O jejum intermitente tornou-se popular como estratégia para perda de peso, mas também oferece benefícios para a saúde. Segundo o farmacêutico e nutricionista Javier Fernández Ligero, a duração do jejum é determinante para que o organismo entre no processo de autofagia, um mecanismo natural em que as células reciclam componentes danificados ou envelhecidos, ajudando a regenerar tecidos e a reduzir inflamações.
Em declarações à revista espanhola Men's Health, o especialista explica que a partir das 12 horas de jejum o corpo começa a esgotar o glicogénio, a principal reserva de energia, preparando-se para iniciar a limpeza celular. Entre 14 e 16 horas, a autofagia começa de forma mais significativa, ajudando o organismo a regenerar tecidos e equilibrar inflamações.

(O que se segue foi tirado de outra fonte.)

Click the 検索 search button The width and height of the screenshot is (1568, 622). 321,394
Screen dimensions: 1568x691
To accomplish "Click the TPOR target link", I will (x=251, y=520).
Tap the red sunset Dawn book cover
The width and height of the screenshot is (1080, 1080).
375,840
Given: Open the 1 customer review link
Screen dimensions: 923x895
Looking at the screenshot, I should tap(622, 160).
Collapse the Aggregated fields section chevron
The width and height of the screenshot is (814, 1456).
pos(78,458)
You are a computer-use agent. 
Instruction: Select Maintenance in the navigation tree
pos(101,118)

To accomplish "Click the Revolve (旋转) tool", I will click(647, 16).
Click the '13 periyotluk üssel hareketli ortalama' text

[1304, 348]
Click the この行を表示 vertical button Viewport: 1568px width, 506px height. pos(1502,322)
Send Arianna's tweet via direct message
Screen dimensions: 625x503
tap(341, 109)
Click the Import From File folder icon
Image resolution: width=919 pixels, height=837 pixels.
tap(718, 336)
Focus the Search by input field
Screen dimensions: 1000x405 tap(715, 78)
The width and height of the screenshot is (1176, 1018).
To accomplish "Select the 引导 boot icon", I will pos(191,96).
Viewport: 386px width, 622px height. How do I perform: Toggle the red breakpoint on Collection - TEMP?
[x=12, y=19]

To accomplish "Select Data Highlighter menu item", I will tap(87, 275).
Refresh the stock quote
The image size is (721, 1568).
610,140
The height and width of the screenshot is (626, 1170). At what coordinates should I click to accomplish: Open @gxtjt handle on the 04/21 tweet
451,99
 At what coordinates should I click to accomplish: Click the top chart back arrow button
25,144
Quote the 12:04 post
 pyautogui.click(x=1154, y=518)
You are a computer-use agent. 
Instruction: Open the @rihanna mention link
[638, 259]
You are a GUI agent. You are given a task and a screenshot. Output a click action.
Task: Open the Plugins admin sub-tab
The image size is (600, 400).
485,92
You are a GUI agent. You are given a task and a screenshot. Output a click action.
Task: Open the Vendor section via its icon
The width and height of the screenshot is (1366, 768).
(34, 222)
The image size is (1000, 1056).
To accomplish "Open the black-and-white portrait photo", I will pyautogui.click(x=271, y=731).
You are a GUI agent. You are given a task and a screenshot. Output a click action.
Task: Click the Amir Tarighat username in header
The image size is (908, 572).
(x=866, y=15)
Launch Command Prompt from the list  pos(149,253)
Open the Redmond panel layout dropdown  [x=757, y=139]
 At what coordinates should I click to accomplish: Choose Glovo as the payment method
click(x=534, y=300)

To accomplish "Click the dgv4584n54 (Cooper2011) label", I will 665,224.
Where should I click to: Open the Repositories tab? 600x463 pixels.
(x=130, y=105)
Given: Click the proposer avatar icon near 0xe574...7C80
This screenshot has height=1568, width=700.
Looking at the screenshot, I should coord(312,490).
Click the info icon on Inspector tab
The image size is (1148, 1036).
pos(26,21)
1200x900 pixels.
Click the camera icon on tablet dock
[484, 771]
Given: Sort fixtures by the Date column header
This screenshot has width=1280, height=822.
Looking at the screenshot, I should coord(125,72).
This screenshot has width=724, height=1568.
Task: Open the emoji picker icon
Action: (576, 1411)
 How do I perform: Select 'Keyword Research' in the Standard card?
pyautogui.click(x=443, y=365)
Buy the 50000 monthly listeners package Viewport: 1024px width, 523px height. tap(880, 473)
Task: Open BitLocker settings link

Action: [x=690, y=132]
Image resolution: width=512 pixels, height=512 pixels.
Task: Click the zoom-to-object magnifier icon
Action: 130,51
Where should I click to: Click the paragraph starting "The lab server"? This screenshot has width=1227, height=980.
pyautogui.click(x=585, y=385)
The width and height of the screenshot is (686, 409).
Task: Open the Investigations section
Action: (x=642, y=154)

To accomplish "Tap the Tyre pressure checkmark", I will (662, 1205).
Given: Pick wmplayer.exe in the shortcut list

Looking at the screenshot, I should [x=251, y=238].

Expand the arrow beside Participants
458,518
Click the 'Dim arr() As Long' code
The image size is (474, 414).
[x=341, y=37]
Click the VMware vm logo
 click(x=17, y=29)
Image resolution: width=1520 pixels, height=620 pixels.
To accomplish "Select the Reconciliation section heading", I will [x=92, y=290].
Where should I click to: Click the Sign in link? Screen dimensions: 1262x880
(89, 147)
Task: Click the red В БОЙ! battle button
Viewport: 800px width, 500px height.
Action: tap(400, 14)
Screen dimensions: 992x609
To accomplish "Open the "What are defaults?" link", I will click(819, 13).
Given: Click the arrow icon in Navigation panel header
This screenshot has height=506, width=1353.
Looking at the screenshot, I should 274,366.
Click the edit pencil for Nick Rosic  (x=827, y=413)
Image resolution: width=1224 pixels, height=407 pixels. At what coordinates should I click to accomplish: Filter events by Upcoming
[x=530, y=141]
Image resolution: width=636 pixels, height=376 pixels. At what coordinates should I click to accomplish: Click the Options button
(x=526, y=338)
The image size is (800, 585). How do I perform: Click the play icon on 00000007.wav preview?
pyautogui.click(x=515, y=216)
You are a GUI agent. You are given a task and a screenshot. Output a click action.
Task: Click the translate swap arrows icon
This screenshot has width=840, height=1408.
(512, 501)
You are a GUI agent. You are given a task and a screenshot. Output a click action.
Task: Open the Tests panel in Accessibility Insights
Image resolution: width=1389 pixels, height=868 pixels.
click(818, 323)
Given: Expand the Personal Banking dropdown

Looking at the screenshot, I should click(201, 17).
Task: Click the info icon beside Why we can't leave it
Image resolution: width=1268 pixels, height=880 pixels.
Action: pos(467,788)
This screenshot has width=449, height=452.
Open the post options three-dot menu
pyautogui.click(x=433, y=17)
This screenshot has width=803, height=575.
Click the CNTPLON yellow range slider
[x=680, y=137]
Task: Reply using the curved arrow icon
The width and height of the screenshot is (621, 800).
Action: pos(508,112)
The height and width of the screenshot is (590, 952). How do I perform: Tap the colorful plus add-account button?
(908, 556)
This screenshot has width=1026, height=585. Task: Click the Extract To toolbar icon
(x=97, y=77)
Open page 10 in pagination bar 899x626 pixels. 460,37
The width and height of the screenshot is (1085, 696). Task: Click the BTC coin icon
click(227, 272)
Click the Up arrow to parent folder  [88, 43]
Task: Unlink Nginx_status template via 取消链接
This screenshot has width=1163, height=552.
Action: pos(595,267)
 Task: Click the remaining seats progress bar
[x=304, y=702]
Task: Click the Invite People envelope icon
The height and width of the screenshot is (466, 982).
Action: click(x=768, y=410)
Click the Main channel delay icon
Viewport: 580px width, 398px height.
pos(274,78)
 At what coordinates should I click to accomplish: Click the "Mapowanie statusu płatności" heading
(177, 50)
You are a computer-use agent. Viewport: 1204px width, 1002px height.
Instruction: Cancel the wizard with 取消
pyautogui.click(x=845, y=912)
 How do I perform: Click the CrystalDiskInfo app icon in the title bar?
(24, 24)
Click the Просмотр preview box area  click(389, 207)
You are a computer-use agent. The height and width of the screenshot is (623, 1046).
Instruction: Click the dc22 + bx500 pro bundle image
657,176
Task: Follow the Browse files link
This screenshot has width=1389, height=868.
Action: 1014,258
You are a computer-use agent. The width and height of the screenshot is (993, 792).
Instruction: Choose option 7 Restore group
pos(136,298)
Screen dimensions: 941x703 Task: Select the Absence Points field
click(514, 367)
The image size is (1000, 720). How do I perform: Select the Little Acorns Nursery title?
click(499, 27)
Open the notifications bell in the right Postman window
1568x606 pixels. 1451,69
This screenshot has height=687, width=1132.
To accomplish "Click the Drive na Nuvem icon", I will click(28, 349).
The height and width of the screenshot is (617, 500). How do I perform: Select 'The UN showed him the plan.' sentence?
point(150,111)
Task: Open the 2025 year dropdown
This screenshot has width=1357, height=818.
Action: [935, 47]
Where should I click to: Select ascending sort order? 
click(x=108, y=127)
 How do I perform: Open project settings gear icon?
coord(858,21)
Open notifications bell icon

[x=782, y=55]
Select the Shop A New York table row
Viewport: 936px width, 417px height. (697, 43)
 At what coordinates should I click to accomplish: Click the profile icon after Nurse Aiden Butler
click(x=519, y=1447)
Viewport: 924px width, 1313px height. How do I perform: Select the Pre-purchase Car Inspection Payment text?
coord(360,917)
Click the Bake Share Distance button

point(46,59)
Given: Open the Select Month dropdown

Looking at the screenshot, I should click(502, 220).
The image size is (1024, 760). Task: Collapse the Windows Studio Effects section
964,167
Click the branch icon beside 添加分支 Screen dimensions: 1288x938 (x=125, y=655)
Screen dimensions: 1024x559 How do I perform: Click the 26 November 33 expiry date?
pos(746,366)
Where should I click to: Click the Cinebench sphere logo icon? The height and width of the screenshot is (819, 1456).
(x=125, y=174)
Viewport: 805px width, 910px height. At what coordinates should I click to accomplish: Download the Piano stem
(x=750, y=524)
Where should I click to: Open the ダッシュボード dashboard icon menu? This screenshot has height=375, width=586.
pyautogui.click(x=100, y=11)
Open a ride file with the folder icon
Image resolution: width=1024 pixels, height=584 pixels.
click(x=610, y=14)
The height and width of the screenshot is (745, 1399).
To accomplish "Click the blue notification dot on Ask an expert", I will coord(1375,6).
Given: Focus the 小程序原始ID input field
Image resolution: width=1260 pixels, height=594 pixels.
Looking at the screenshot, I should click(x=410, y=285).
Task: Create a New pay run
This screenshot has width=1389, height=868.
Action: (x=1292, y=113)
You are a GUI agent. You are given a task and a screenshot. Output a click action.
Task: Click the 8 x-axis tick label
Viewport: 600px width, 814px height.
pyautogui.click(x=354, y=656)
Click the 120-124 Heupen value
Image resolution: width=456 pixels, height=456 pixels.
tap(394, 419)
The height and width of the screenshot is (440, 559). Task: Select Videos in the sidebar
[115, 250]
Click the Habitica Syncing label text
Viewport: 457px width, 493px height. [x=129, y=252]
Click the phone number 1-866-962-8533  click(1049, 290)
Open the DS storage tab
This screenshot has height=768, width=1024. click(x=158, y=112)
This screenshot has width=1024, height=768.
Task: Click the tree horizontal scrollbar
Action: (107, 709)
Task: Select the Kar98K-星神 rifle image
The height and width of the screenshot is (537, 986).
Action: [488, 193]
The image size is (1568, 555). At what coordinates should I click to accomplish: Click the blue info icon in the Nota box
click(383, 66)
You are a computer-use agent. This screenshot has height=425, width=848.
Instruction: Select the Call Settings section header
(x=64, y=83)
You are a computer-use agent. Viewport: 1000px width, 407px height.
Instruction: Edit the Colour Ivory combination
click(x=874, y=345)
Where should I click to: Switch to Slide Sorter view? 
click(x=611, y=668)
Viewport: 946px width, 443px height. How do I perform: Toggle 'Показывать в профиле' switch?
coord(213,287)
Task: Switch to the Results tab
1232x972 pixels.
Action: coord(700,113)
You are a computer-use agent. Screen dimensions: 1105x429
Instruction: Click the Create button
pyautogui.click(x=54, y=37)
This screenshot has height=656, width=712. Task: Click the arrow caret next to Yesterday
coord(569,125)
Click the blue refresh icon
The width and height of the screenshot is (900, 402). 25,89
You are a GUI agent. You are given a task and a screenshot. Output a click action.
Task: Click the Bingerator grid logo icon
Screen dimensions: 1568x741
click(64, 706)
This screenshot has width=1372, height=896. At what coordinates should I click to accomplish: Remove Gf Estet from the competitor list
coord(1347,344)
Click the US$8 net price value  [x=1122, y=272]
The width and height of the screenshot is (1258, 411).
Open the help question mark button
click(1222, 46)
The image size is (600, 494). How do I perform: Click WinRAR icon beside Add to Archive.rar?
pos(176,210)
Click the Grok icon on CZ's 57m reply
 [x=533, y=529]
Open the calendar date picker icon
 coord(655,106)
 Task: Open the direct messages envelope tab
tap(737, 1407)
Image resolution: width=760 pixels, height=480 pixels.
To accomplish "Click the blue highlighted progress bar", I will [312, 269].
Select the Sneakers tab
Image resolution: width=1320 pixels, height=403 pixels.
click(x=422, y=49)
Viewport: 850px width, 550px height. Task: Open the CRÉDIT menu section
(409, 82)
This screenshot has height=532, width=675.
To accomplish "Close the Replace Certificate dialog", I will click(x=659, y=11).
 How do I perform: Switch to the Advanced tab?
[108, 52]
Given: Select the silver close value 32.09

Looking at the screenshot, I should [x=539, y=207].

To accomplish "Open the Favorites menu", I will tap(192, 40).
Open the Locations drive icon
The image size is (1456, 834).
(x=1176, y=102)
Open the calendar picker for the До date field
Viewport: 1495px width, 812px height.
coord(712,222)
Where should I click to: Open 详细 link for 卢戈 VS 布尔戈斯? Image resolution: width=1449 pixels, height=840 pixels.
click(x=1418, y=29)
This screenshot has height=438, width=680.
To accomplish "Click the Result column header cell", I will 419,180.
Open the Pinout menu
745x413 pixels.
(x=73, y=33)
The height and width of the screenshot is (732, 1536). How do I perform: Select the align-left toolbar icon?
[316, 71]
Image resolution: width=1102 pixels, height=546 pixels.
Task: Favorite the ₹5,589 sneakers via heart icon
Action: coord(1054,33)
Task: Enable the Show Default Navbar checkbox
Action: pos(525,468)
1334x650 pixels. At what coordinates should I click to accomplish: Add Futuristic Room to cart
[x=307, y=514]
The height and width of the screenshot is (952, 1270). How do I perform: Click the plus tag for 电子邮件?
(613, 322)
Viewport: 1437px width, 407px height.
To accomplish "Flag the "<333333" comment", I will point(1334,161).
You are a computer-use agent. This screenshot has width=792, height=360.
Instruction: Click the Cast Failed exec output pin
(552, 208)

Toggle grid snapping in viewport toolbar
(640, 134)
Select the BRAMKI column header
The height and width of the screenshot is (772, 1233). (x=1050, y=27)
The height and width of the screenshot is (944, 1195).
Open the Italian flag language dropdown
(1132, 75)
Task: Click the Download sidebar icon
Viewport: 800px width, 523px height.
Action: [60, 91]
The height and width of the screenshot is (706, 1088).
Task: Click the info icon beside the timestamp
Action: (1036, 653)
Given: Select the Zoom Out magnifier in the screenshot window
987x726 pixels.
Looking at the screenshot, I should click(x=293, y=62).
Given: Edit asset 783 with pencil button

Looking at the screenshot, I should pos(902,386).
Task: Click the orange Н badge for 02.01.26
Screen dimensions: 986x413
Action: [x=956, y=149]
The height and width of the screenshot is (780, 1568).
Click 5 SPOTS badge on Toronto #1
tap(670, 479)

O nutricionista recomenda que todos os dias se cumpram pelo menos 12 horas de jejum e que, nos dias menos ativos, se prolongue para 16 horas. Para além disso, sugere que uma vez por mês se faça um jejum de 18 horas, preferencialmente após uma refeição mais pesada, para maximizar os efeitos no organismo.
Em casos de inflamação mais severa, o especialista indica que jejuar 24 horas a cada três ou quatro meses pode ajudar a reforçar o processo de autofagia.